Tasks to carry out |
a. In the article about the tuberculosis case at the Sengkang East kindergarten, on what date did the TB Control Unit visit the kindergarten?
b. Write down the part of the article about the tuberculosis case starting at "All children at" and ending at "of last month.".

Passage |
* * *

All children at the Agape Little Uni, a childcare centre and kindergarten at Sengkang East, have been tested for tuberculosis after a member of the staff was diagnosed with the disease at the end of last month.
The children were aged between two and six years old.
A Ministry of Health (MOH) spokesman said it was informed on Nov 27 that a member of the Agape staff had active TB. The person had been given two weeks of medical leave and had begun treatment.
The TB Control Unit from Tan Tock Seng Hospital (TTSH) went to the kindergarten on Nov 28 to identify those who were in close contact with the infected person.
The MOH said 110 adults and children were identified. By yesterday, 91 had completed the first round of screening and 19 were pending evaluation or test results.
She added: "To date, none of the children and staff has been diagnosed with active TB."
The parents of the younger children have been informed of the test results. The older children had to undergo a second test on Thursday as part of the screening process.

* * *

Given information |
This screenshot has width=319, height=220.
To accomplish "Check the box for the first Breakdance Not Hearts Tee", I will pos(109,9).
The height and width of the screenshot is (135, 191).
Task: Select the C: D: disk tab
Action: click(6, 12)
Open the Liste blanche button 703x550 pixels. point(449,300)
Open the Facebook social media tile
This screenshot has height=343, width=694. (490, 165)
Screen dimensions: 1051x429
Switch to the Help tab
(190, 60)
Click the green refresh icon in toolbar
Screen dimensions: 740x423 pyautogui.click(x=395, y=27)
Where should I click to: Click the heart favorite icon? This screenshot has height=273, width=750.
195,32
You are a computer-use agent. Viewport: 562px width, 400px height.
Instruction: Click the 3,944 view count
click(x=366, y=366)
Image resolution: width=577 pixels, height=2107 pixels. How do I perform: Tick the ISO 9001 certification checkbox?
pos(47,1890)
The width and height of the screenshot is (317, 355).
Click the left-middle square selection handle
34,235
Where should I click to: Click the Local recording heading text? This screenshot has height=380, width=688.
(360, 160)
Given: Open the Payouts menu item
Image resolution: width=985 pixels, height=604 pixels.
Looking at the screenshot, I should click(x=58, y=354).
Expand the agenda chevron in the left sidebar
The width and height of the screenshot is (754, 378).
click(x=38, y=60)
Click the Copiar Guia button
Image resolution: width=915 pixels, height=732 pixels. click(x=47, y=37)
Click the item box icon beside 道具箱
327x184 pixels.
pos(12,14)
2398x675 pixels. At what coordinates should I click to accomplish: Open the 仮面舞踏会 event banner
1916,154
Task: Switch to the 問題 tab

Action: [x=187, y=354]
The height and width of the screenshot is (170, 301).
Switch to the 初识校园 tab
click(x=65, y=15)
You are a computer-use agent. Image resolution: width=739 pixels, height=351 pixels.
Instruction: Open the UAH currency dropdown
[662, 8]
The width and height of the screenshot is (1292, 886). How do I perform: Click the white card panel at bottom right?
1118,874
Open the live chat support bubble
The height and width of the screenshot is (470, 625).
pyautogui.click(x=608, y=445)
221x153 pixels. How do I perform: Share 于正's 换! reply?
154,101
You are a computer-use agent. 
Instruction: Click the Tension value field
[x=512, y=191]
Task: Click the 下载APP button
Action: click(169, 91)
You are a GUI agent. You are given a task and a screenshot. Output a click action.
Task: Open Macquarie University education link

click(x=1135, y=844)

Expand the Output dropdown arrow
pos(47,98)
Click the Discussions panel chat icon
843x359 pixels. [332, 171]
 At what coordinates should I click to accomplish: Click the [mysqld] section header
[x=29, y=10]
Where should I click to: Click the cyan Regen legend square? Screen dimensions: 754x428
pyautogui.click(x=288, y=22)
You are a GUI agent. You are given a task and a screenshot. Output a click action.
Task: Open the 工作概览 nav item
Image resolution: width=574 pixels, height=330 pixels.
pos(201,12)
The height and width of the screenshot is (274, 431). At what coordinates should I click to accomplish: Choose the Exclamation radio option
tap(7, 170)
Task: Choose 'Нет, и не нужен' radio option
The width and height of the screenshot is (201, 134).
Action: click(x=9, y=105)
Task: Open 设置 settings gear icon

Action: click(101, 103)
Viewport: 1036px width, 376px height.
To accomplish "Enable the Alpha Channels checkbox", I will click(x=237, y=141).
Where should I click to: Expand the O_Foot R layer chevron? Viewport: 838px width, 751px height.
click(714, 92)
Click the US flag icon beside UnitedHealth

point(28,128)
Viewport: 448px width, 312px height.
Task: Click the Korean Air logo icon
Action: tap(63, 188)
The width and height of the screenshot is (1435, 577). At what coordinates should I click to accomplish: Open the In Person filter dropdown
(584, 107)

* * *

Solution set |
a. Nov 28

b.
All children at the Agape Little Uni, a childcare centre and kindergarten at Sengkang East, have been tested for tuberculosis after a member of the staff was diagnosed with the disease at the end of last month.